▶ [DATA SHOWN]
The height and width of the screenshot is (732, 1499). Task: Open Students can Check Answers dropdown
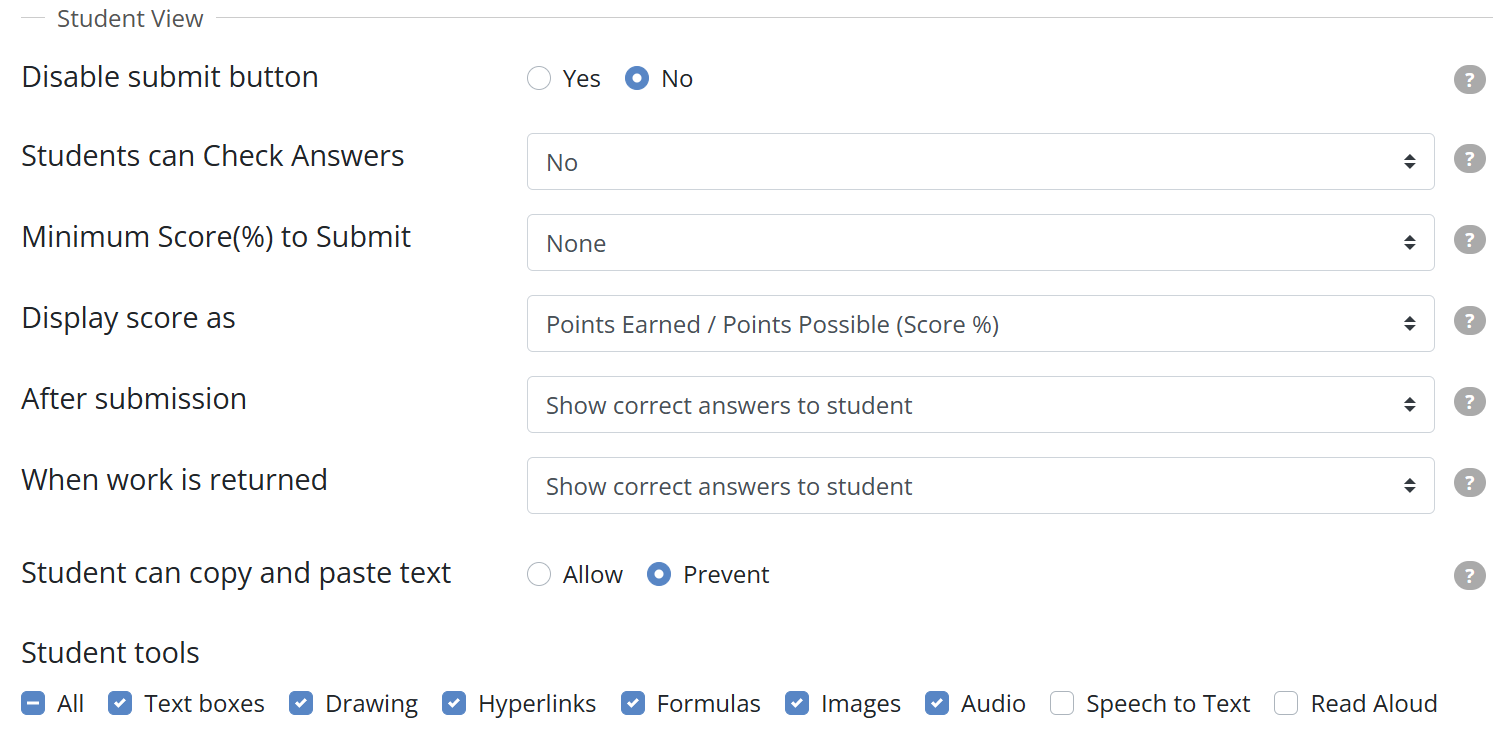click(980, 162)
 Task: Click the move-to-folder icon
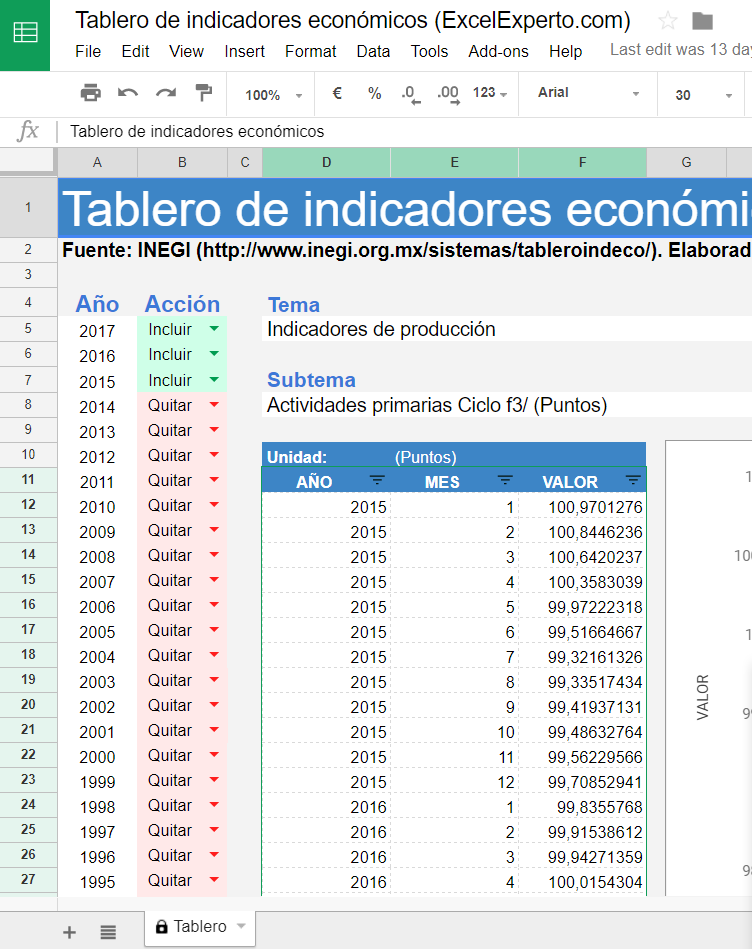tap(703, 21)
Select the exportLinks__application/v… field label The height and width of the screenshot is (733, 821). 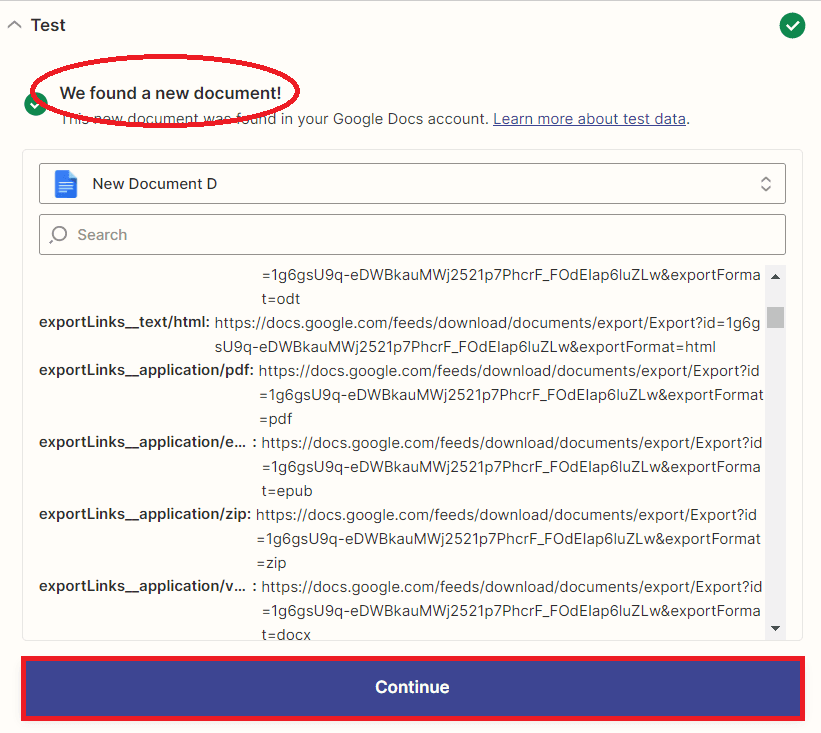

▶ [TASK GOAL]
Reprint all the data above verbatim, excluding pictures.

▶ [SOLUTION TO THIS TASK]
The height and width of the screenshot is (732, 1499). Task: Open Students can Check Answers dropdown
click(980, 162)
 Task: Click the move-to-folder icon
tap(703, 21)
Select the exportLinks__application/v… field label The height and width of the screenshot is (733, 821). 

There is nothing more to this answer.